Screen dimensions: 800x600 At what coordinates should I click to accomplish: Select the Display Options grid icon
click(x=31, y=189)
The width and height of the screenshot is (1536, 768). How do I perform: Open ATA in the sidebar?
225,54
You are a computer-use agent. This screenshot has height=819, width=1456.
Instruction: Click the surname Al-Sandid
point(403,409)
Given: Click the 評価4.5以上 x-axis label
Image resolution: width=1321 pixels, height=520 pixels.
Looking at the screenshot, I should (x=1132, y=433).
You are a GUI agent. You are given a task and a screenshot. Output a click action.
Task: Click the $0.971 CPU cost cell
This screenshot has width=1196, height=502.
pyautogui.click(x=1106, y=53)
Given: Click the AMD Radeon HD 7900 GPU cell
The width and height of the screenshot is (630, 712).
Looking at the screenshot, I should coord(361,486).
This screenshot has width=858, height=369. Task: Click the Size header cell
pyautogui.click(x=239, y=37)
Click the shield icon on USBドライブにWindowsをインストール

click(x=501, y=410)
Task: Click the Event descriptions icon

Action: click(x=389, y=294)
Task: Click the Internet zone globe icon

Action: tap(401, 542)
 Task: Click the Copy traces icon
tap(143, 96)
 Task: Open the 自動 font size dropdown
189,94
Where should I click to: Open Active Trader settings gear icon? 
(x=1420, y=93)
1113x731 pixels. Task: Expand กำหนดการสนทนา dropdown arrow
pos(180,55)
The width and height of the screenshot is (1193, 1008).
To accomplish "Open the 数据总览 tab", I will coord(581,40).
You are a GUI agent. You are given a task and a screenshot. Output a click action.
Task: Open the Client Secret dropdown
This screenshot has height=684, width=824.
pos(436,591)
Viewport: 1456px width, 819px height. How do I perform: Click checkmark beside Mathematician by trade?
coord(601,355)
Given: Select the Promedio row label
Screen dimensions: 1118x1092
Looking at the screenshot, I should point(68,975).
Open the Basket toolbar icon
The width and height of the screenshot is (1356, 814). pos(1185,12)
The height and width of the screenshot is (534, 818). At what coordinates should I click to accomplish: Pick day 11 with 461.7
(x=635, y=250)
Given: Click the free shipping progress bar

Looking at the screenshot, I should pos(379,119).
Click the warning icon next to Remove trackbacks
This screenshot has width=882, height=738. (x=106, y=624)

-------------------------

ACTIVITY: Check each line above for the string "label", then copy the ones that have it.

OUTPUT OF THE TASK:
Given: Click the 評価4.5以上 x-axis label
Given: Select the Promedio row label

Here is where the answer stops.